Coral Bracho’s “Firefly Under the Tongue,” Arthur Rimbaud’s “Antique,” Yitzhaq Aladhab’s “Darkness’s Children,” Jin Eun-Young’s “Long Finger Poem,” and Antonio Machado’s “The Wind” all might be said to be, in one way or another, about the making of art.

Discuss these poems and read the accompanying translators’ notes in that context. What similar things are they saying about the making of art? What different things? Which are you more drawn to and why?

 

how do the poems mean?

Dante’s Paradiso—including the excerpt in this issue—is written in traditional Italian terza rima (the first and last lines of each three-line stanza rhyme, and the middle line rhymes with the first and last lines of the following stanza). Horace’s “Priapus” has been translated into loose blank verse—or unrhymed iambic pentameter, the meter of many of Shakespeare’s great speeches and Milton’s Paradise Lost. Abraham Sutzkever’s “1981” is written in four-line stanzas, in which the lines decrease in length toward the refrain: “this grass from Ponar”; also, lines one and two of each stanza end in a slant rhyme, as do lines three and four. On the other end of the spectrum from these tight formal structures are Pablo Neruda’s “Ode to a Large Tuna in the Market,” which spools out slowly and dramatically, often isolating a single word on a line; or Arthur Rimbaud’s two fantastical, dream-like prose poems. Discuss why each poem might have demanded its particular form. What is being expressed formally apart from or in addition to the meaning of the words themselves?

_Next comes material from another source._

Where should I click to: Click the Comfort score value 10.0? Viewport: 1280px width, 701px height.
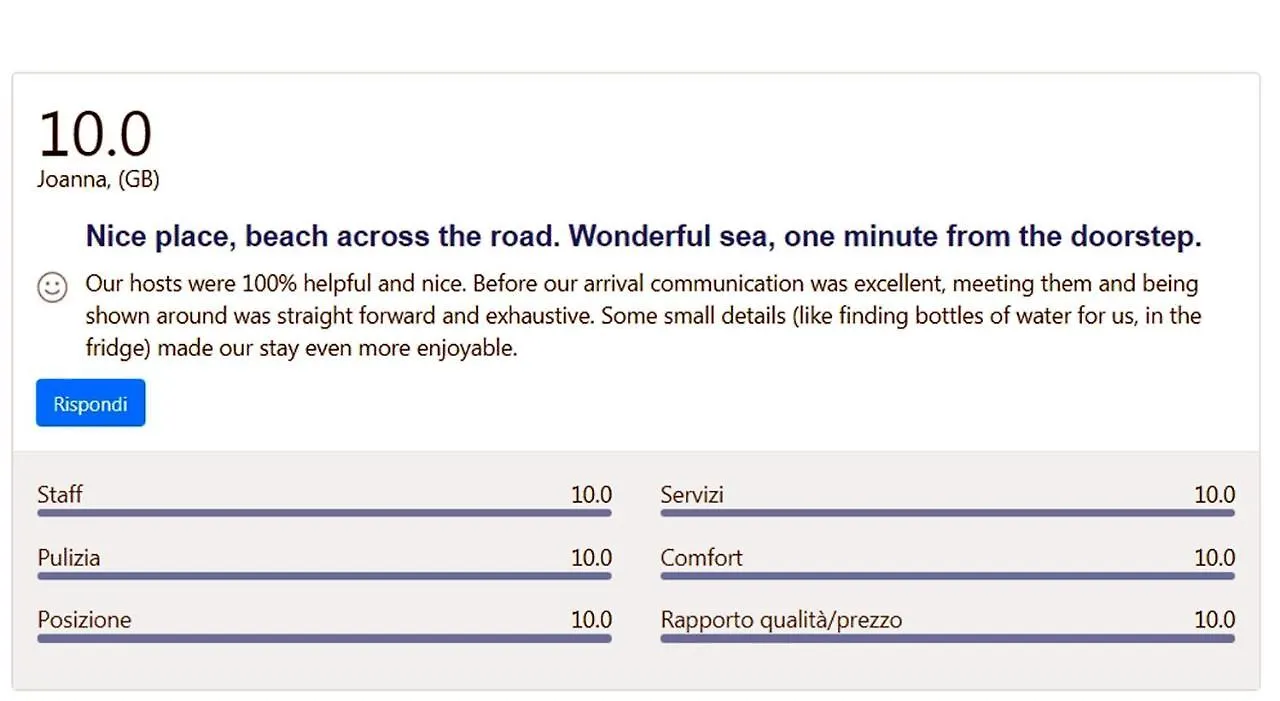tap(1215, 557)
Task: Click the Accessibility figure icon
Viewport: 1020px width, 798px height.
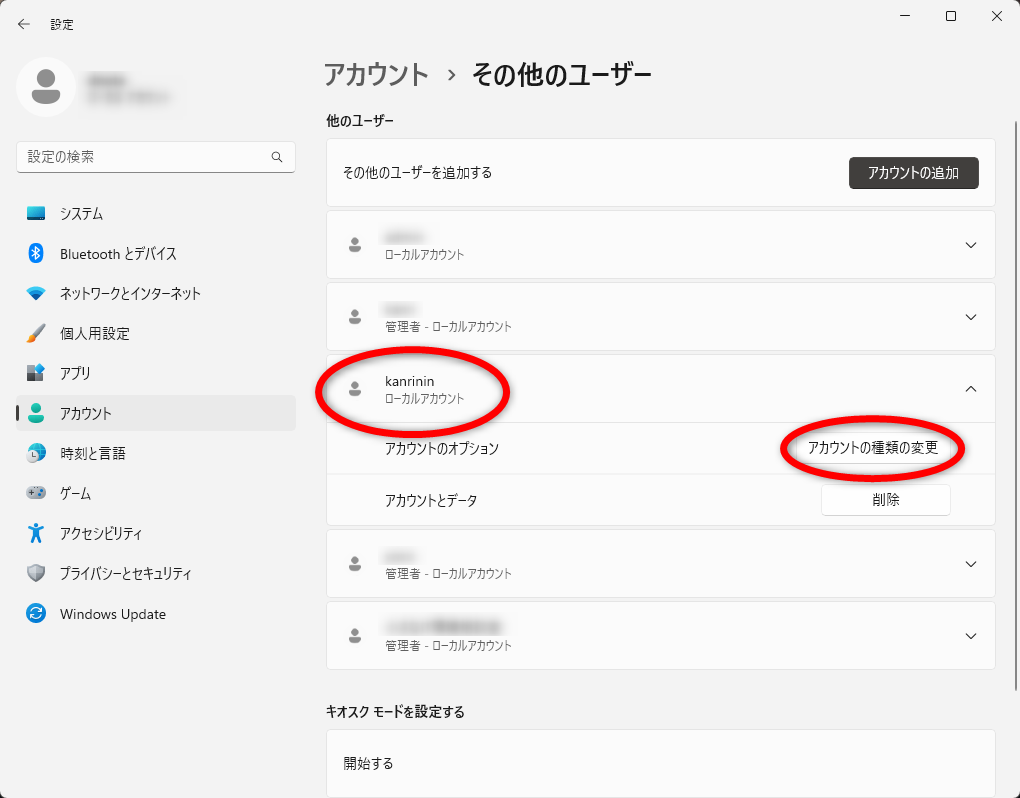Action: coord(36,533)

Günter Eich’s “Dreams,” Ina Rousseau’s “Eden,” Regina Derieva’s “Days and the Transit System Grind Their Teeth,” Abraham Sutzkever’s “1981,” Giorgio Bassani’s “The Racial Laws,” and János Pilinszky’s “Harbach 1944” are all about difficult, if not desperate, political and social realities. Yet they approach their subjects in very different ways. Discuss the differences between these poems first of all—the types of language, narrative movements, characterizations, images, specificity of detail, tone. Then discuss why they are so different and what particular effects each is aiming at.

Think of the complex syntax and surreal imagery of Bracho’s “Firefly Under the Tongue” or Eich’s “Dreams.” Now consider the relatively simple statements and straightforward images of Ian MacDonald’s “Once” or Jin Eun-Young’s “Long Finger Poem.” Most of the other poets fall somewhere in between. Where would you place each one? Which poems, and which end of the spectrum, are you most drawn to? Why? Can you see the virtues in the other way of writing? The dangers?

 

who needs these poems?

Adonis’s “The New Noah” is an impassioned meditation on God’s abandonment of his people. Muyaka bin Haji’s “Of Disillusionment” speaks about indignities the speaker has suffered at the hands of his neighbors and others. The last canto of Dante’s Paradiso imagines the poet transcending human consciousness and entering the mind of God in heaven. How do you imagine the speakers of these poems as people? What tone do you think they wish to convey? Whom do you think the poet intended to read these poems? Discuss the words, phrases, and cadences that are used in these poems and how they work to speak to a particular reader.

In contrast to the relatively weighty poems above are those like Valzhyna Mort’s magical “New York,” or Nuala Ní  Dhomhnaill’s “The Mermaid in the Hospital,” which imagines a rather ribald mermaid waking up to discover that she has legs. What impression do you get of these speakers? Do you think that they see the world differently from those in the poems by Adonis, Bin Haji, and Dante? Is there an element of these lighter poems that addresses the same concerns as those in the more serious poems, albeit in different ways? Discuss the strategies that Mort and Ní Dhomhnaill use to engage the reader, and whether you find them more or less effective than Adonis, Bin Haji, and Dante.